Positives – Maria Bambord has a joyful short cameo as Krystal’s Mum. I’m also glad that Maria Bakalova is getting more work in Hollywood since appearing in Borat’s Subsequent Moviefilm, where she starred and won a few awards, and she plays a hotel receptionist here. Fred Armisen seems to embrace his opportunity with a substantial role in a big movie; his director character seems a fairly well-constructed parody, and Eigan even takes part in the only scene of the movie I can pass for really clever irony; and that is, justifying having Carol piss herself under the guise of realism, just after we’ve had a scene with a baby cliff beast dancing 😉 I will also say that the Cliff Beasts series does seem like a gratifying parody, skewering Jurassic Park, and a myriad of other bombastic action franchises – the green screen scenes are pretty interesting alone, showing disastrous takes with the CGI put in, only because I’ve never seen anything like them before. Are they enough for me to urge someone to watch this movie though? No. Harry Trevaldwyn’s performance as the primary COVID safety officer is unusual enough to be interesting too – he makes expressions that remind me of Vanessa Bayer, for whatever that’s worth. And embarrassing as it may seem, I genuinely concluded that Iris Apatow was actually Madeline Zima for the entire movie, and I was bound to say how much I loved Zima embracing her character, as my favourite part of the movie 🥴 But since I haven’t seen Iris Apatow in many other things, maybe she’s as flat as the rest of the cast, and going through the motions; I don’t know. Apatow and Zima look very similar though, right? If only Iris is a little younger and possibly shorter.

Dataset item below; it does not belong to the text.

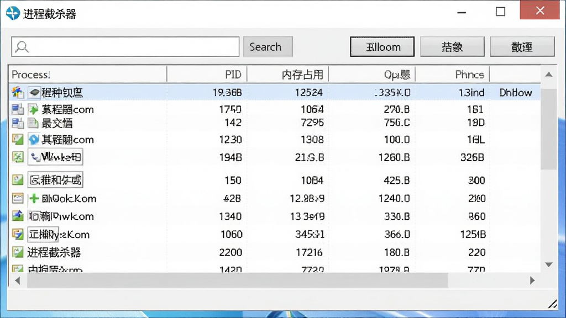Click the scroll down arrow of the list

pos(549,264)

This is the first movie I’ve seen to make comment on COVID, despite there being others out there, but I found it either too soon, or not strong enough to be entertaining; probably the latter. It feels like it’s testing the waters for interesting takes, but I’ve heard it said that social media really has had a massive upper hand in delivering content on life with COVID, and current issues, because it can be near instantaneous, and there’s a lot of clever people out there. But on the premise and mere commentary, I think The Bubble makes Don’t Look Up look even better – for as erratic and aggressively poignant as that movie may be, at least it has a point; I struggle to label a clear angle from The Bubble, if anything. There are a lot of famous faces dropping in and out of The Bubble, and I think I was actively annoyed by the time the cameos came from John Lithgow and John Cena, because I realised that this movie seemed set on producing cheap throw-away jokes, instead of focusing in on something interesting, and I gave up. And it devolves into nonsense when Leslie Mann gets her hand blown off. But at least I learnt she can skate; that’s cool. For all The Bubble has to offer, it’s really forgettable. More squeak than substance.